Start of Records to use

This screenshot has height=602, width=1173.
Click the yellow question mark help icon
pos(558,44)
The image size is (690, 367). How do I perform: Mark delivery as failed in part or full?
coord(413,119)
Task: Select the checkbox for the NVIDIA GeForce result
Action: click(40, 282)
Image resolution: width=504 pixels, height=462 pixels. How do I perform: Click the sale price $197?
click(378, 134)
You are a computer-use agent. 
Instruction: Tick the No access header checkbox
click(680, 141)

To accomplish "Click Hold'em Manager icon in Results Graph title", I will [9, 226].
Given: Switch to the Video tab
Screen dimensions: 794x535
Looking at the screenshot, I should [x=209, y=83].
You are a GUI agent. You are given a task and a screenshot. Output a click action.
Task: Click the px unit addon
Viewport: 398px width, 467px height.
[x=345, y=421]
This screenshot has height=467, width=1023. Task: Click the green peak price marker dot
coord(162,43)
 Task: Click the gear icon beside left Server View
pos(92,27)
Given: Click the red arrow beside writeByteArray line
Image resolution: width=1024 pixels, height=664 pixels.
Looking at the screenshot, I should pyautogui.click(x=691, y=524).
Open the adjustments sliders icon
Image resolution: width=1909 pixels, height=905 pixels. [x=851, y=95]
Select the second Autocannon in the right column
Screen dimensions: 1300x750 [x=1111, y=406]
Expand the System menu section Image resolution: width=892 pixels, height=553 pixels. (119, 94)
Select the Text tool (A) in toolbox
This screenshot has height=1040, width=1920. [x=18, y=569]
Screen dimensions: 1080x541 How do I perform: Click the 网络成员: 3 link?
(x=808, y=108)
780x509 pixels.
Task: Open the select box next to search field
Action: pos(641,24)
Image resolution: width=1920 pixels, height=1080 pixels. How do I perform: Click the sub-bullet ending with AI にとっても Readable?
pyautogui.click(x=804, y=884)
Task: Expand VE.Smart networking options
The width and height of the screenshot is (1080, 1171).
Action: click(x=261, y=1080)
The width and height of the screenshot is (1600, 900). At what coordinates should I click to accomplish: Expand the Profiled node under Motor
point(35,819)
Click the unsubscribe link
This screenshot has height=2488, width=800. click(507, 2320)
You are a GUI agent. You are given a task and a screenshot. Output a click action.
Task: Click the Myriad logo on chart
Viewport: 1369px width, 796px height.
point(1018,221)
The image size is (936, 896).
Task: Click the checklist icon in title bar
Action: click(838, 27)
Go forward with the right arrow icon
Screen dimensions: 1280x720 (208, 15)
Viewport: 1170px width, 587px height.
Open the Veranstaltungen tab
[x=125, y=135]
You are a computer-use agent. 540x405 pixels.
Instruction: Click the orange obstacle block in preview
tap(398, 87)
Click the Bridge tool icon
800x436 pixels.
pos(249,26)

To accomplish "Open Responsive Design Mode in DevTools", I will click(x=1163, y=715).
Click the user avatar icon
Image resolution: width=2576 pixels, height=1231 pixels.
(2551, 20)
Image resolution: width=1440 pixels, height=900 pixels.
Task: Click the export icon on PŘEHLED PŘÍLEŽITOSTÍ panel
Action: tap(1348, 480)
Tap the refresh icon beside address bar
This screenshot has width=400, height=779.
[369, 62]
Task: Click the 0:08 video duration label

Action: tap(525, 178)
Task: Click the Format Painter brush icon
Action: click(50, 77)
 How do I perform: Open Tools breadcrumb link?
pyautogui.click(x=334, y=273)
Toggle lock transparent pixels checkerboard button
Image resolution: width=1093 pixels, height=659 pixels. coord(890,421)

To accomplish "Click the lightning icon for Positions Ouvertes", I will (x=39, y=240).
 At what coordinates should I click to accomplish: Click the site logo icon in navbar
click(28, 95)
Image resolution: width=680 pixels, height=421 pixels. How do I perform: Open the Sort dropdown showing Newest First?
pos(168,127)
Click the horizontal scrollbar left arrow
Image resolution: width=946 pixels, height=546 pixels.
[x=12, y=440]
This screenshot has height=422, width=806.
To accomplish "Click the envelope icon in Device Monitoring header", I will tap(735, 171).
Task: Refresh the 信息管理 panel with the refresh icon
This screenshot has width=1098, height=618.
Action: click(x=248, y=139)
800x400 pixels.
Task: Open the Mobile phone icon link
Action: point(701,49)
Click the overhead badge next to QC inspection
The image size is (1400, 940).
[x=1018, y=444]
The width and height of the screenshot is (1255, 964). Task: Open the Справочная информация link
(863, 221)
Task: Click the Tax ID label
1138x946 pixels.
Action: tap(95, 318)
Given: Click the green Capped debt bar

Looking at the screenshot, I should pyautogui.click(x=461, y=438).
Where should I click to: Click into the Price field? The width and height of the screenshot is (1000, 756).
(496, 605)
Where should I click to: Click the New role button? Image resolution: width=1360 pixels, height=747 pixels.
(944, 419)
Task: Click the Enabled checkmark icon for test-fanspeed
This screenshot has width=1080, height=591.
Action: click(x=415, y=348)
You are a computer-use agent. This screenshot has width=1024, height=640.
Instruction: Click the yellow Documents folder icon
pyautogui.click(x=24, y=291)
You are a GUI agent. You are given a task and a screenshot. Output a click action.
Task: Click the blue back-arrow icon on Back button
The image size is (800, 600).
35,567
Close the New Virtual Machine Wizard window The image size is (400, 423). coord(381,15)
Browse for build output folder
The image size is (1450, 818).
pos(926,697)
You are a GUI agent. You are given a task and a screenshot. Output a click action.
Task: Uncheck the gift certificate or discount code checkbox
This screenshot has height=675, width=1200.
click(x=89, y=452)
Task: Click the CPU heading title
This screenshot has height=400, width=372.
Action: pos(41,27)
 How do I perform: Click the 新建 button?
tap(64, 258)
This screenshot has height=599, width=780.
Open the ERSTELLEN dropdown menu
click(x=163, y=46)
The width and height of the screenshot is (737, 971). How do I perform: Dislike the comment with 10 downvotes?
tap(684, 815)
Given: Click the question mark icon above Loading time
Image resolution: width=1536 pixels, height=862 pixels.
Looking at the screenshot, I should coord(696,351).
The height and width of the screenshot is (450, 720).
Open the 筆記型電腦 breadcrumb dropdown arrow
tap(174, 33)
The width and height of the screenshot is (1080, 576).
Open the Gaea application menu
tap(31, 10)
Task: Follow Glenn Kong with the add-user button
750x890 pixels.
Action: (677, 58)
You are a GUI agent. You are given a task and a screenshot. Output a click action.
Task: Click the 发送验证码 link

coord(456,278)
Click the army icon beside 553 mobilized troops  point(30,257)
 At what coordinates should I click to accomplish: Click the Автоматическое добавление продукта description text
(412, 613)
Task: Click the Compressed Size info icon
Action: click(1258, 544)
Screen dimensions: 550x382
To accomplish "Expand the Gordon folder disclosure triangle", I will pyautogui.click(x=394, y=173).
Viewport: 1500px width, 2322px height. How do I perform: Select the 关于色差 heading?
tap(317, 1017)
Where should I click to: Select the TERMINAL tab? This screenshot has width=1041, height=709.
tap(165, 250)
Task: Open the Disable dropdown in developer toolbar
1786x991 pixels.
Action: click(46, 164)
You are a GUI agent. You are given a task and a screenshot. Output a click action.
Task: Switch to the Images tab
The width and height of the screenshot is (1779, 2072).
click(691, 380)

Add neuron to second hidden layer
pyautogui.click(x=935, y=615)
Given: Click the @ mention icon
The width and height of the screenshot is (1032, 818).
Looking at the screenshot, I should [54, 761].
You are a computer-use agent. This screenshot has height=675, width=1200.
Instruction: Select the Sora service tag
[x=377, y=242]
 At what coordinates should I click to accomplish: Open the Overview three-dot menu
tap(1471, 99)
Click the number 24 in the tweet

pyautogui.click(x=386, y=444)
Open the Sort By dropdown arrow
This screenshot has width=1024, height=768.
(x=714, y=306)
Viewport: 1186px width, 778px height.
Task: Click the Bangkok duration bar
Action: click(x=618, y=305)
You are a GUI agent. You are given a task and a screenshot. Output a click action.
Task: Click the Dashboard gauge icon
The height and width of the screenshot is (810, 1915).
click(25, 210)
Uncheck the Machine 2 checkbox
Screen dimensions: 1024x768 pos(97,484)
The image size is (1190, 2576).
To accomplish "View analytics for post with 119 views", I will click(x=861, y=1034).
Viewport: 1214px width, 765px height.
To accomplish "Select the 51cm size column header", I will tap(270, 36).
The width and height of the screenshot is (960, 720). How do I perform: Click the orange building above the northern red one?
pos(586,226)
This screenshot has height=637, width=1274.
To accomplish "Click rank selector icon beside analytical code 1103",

End of Records to use

What you should do
Retype exactly, please, only the lines of the entries that run from the one containing "The width and height of the screenshot is (1032, 818)." to the last.

Task answer
The width and height of the screenshot is (1032, 818).
Looking at the screenshot, I should [54, 761].
You are a computer-use agent. This screenshot has height=675, width=1200.
Instruction: Select the Sora service tag
[x=377, y=242]
 At what coordinates should I click to accomplish: Open the Overview three-dot menu
tap(1471, 99)
Click the number 24 in the tweet

pyautogui.click(x=386, y=444)
Open the Sort By dropdown arrow
This screenshot has width=1024, height=768.
(x=714, y=306)
Viewport: 1186px width, 778px height.
Task: Click the Bangkok duration bar
Action: click(x=618, y=305)
You are a GUI agent. You are given a task and a screenshot. Output a click action.
Task: Click the Dashboard gauge icon
The height and width of the screenshot is (810, 1915).
click(25, 210)
Uncheck the Machine 2 checkbox
Screen dimensions: 1024x768 pos(97,484)
The image size is (1190, 2576).
To accomplish "View analytics for post with 119 views", I will click(x=861, y=1034).
Viewport: 1214px width, 765px height.
To accomplish "Select the 51cm size column header", I will tap(270, 36).
The width and height of the screenshot is (960, 720). How do I perform: Click the orange building above the northern red one?
pos(586,226)
This screenshot has height=637, width=1274.
To accomplish "Click rank selector icon beside analytical code 1103",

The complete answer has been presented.